Let $\phi : \mathbb{R}^{2} \rightarrow \mathbb{R}$ be a continuously differentiable function and define the mapping $\mathbf{F} : \mathbb{R}^{2} \rightarrow \mathbb{R}^{2}$ by
$$\mathbf{F}(x, y) = (\phi(x, y), -\phi(x, y)).$$
Why can't $\mathbf{F}$ be bijective? Now suppose $\psi : \mathbb{R}^{2} \rightarrow \mathbb{R}$ is a different function for which there was a point $(x_0, y_0)$ such that $\psi(x, y) \geq \psi(x_0, y_0)$ for all $(x, y)$ in $\mathbb{R}^{2}$. Why can't the mapping defined by
$$\mathbf{G}(x, y) = (\phi(x, y), \psi(x,y)) $$
be bijective?
I'm not sure if this is true or not (I would appreciate it if someoen can confirm), but I think that a mapping is bijective on $\mathbb{R}^{n}$ if and only if each of its components are bijective on $\mathbb{R}$.

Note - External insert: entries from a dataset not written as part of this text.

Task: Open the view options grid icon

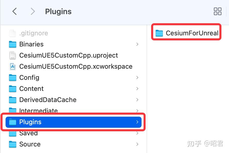Action: click(x=218, y=11)
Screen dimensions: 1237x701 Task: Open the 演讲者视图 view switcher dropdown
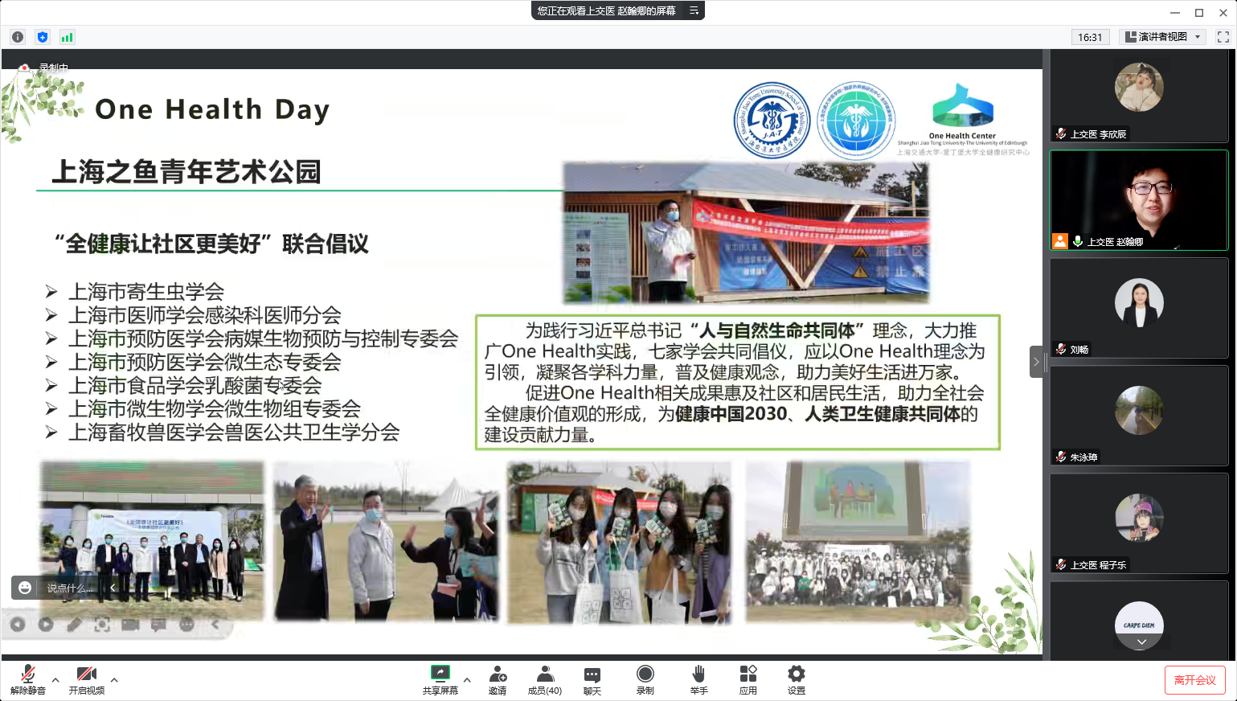coord(1164,37)
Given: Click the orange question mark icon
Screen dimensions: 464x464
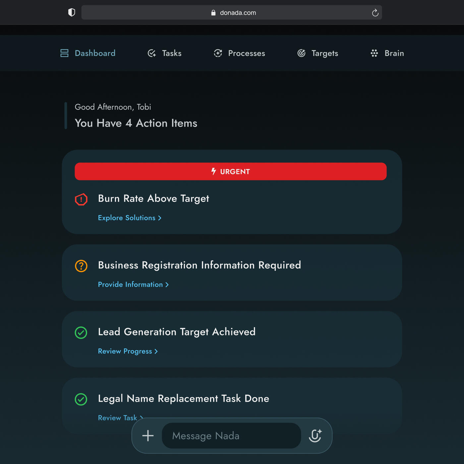Looking at the screenshot, I should pyautogui.click(x=81, y=266).
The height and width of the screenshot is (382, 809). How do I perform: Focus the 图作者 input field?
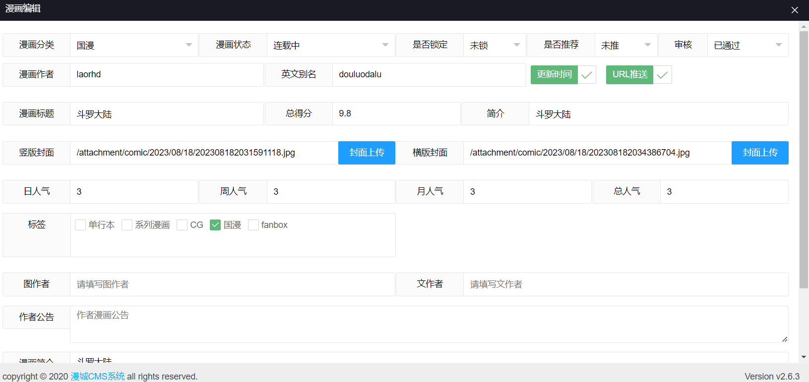point(232,284)
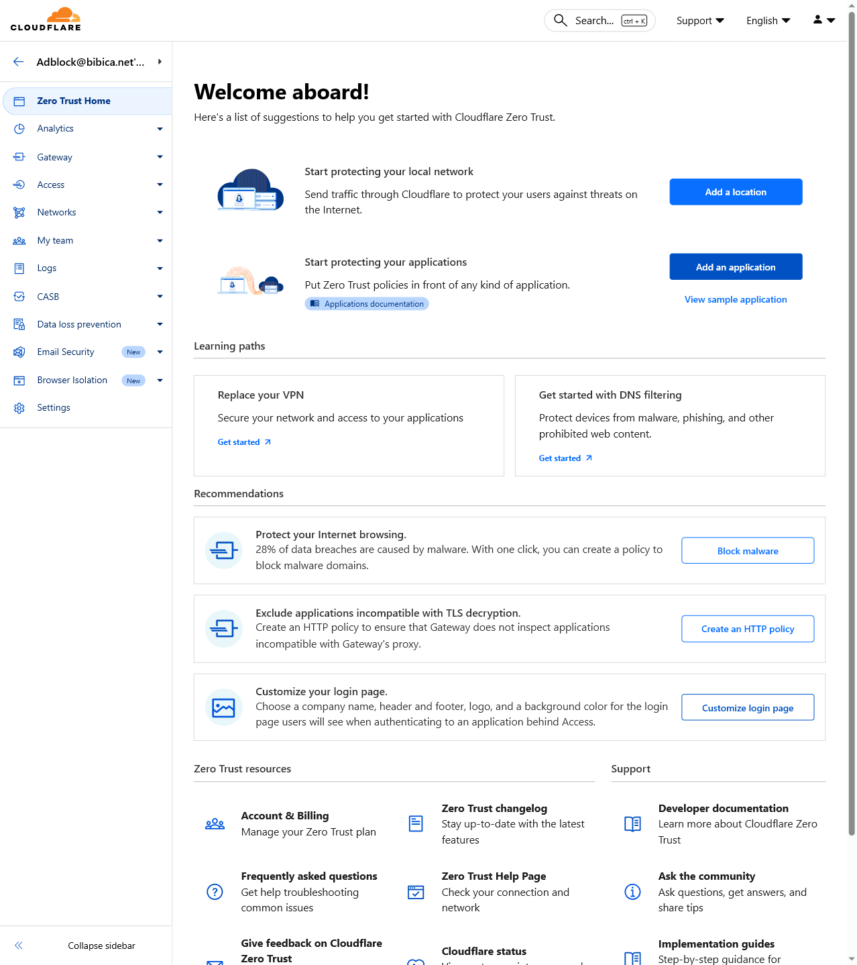Viewport: 857px width, 965px height.
Task: Expand the Gateway submenu arrow
Action: coord(160,157)
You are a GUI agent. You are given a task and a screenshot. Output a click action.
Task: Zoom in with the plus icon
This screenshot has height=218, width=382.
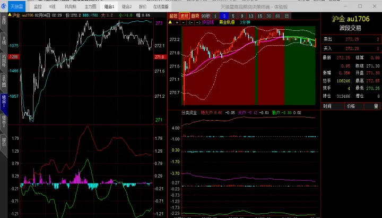178,22
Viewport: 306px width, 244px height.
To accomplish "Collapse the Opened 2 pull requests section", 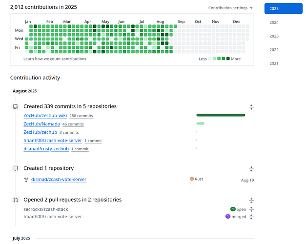I will point(251,200).
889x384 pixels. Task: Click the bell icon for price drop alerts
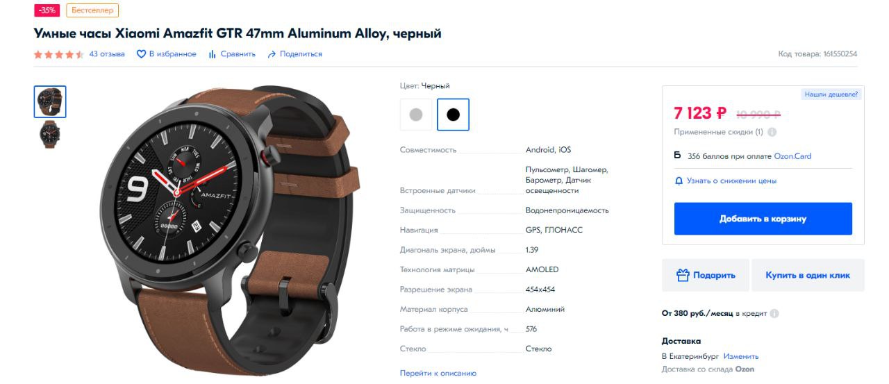[x=679, y=181]
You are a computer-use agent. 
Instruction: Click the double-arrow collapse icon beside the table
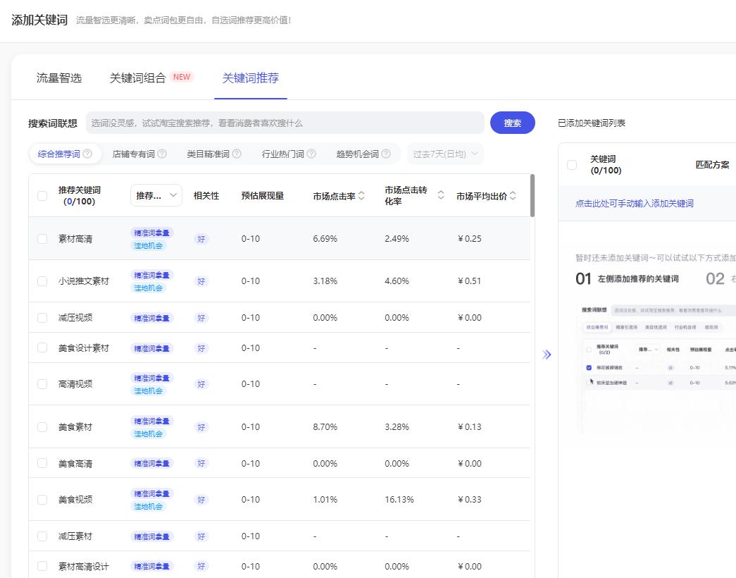pyautogui.click(x=547, y=355)
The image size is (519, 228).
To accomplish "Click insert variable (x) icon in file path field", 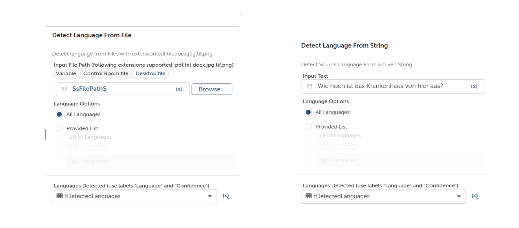I will [x=179, y=89].
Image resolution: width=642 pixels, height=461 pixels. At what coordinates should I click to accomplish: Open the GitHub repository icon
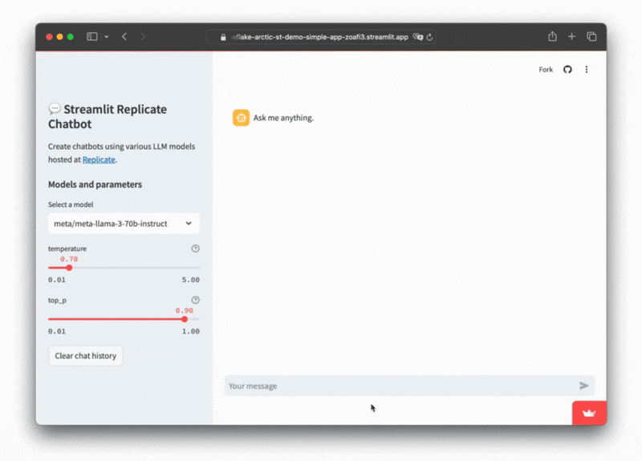(x=567, y=70)
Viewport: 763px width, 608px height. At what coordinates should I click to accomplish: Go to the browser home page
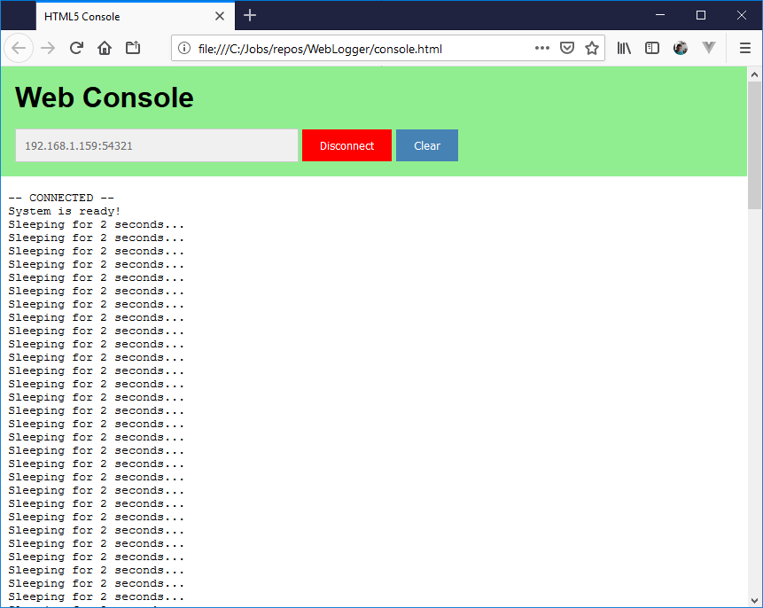pyautogui.click(x=105, y=49)
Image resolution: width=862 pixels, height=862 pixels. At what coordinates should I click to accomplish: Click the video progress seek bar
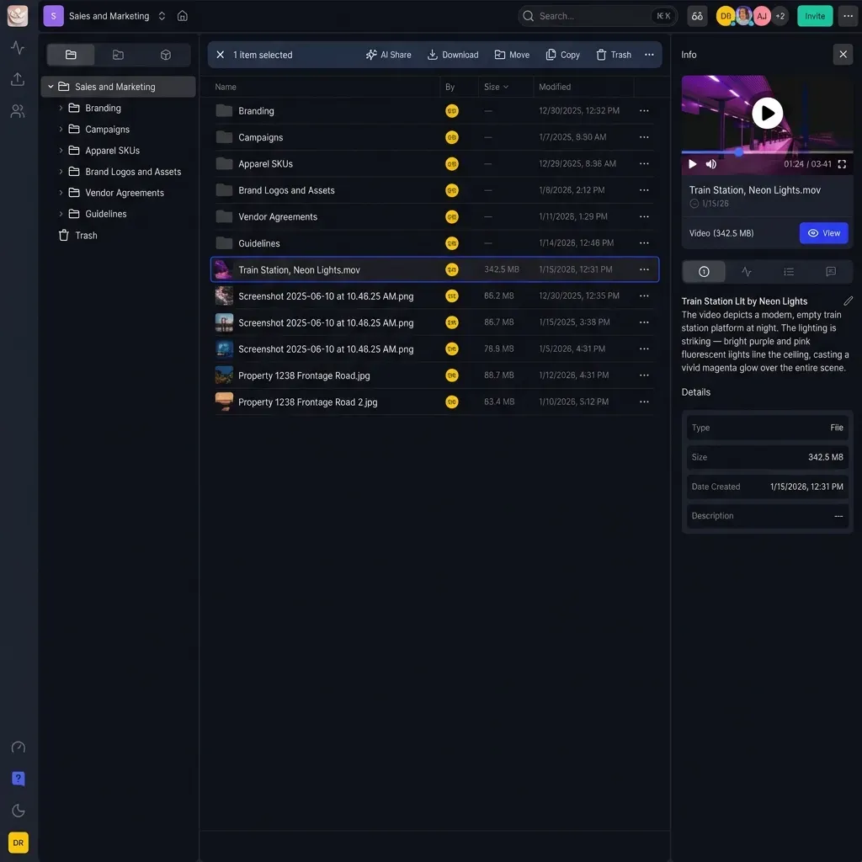(768, 152)
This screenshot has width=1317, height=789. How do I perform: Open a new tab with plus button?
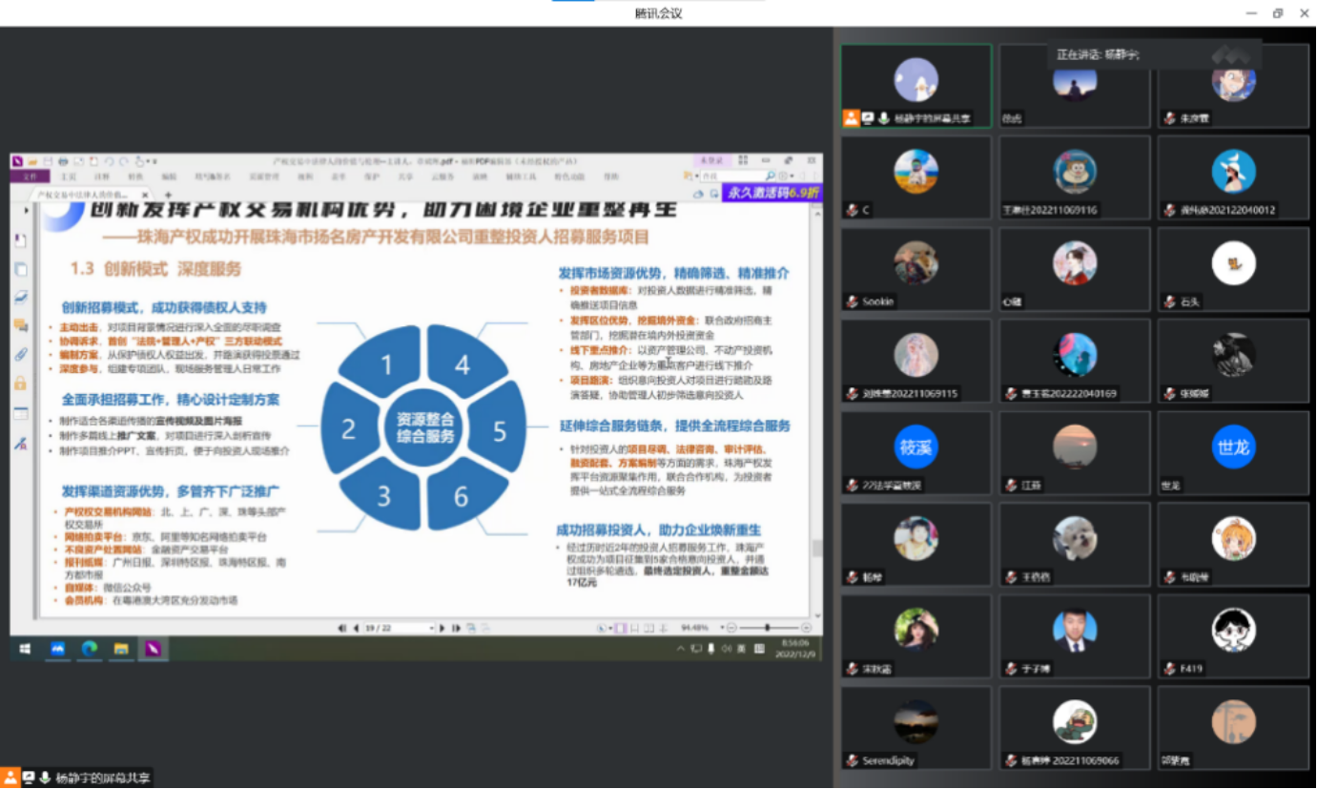pos(169,195)
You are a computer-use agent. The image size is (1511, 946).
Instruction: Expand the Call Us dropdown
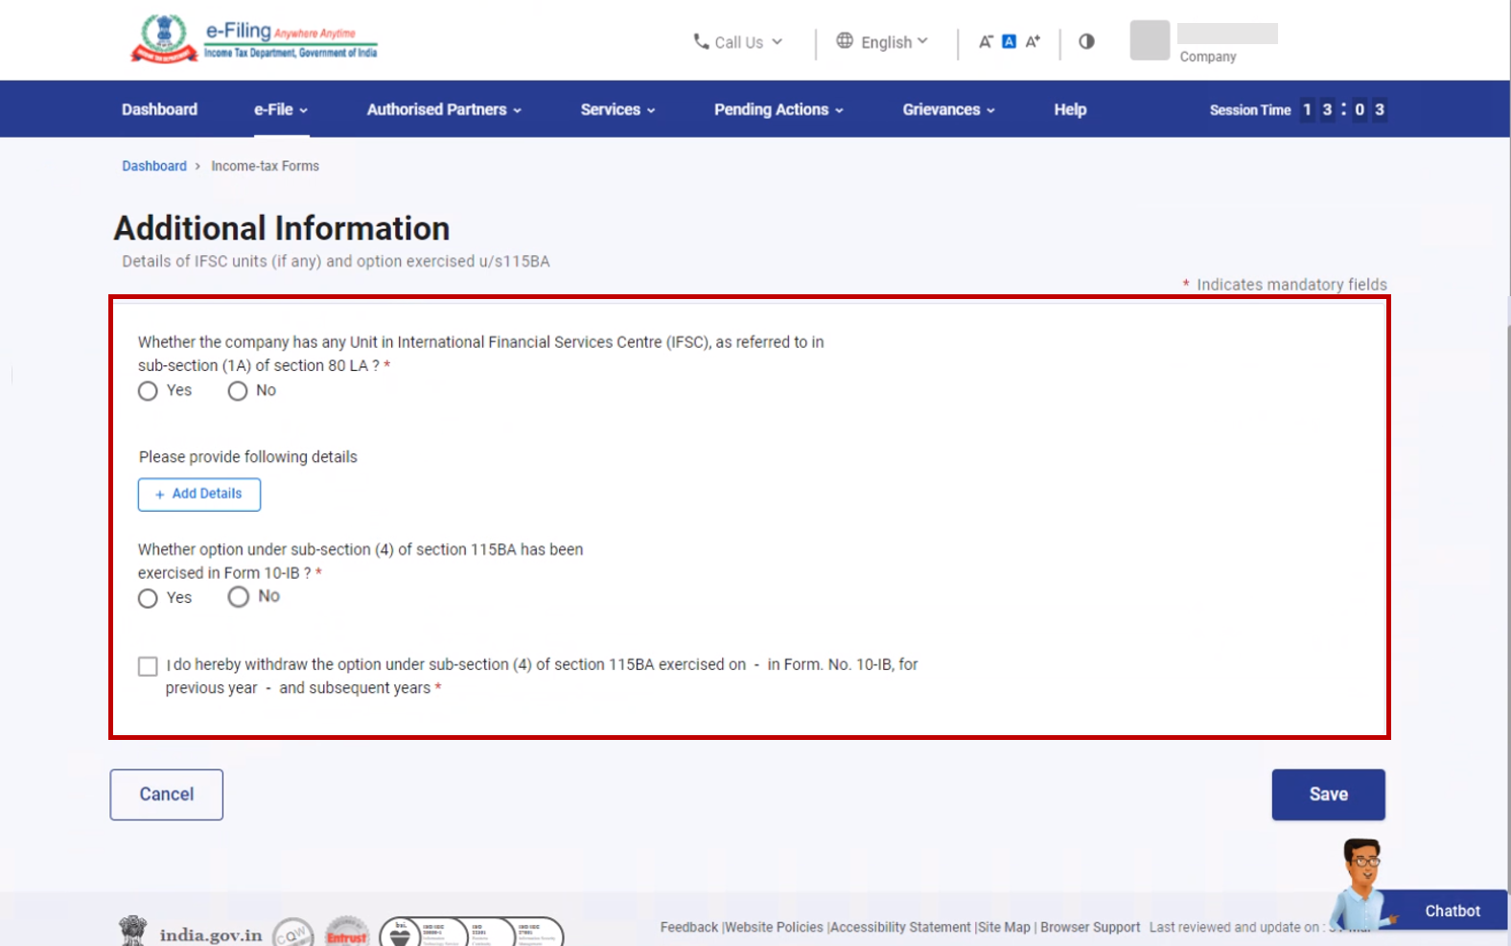tap(738, 42)
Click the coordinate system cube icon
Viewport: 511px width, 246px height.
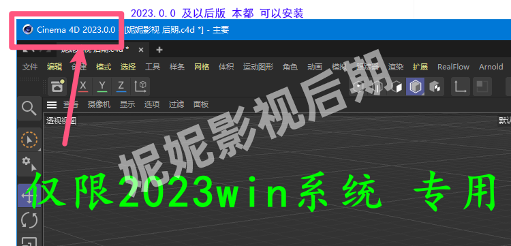coord(140,87)

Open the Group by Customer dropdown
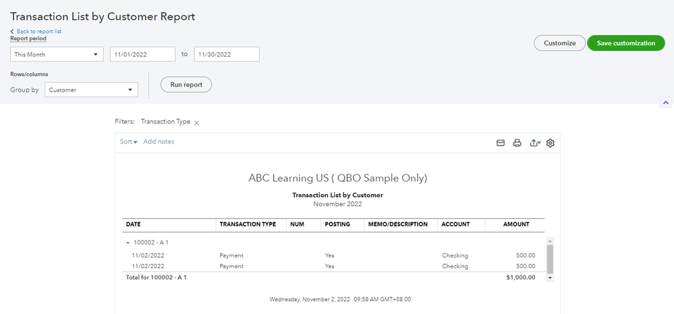click(x=91, y=90)
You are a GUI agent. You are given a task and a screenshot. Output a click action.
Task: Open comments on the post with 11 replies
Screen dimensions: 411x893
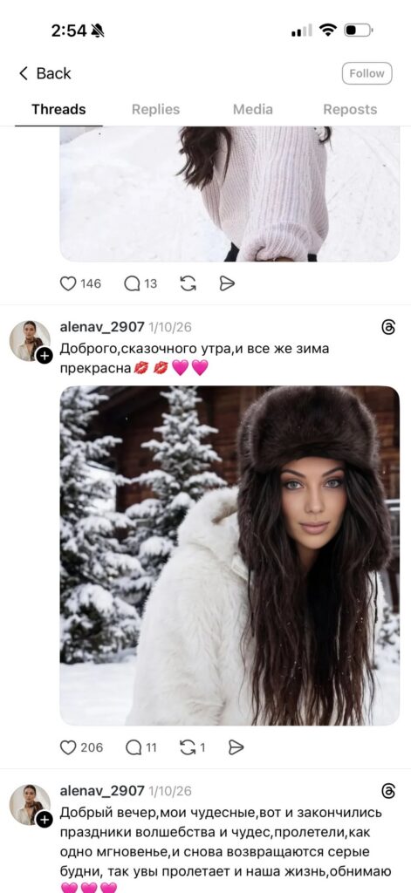coord(134,747)
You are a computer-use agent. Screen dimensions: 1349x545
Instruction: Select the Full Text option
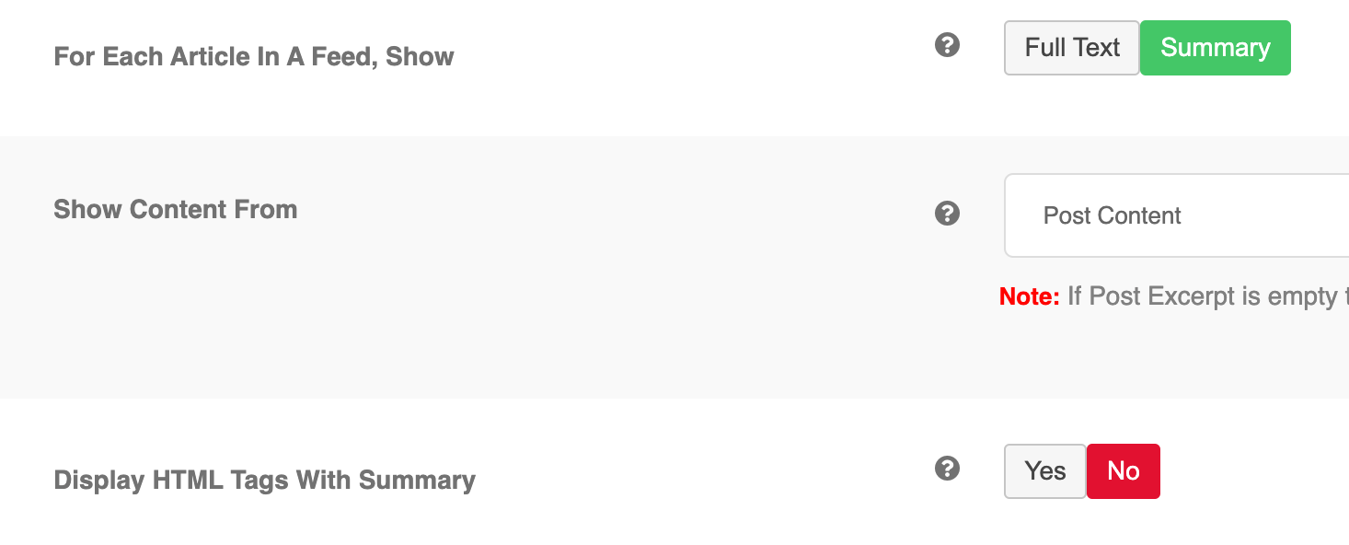click(x=1072, y=48)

If my above claim is true, then $\mathbf{G}$ wouldn't be bijective because the second component function won't hit everything in $\mathbb{R}$ (that is, it wouldn't hit anything less than $\psi(x_0, y_0)$.
Now what about $\mathbf{F}$? I don't have a good reason for this one. Can someone please help me?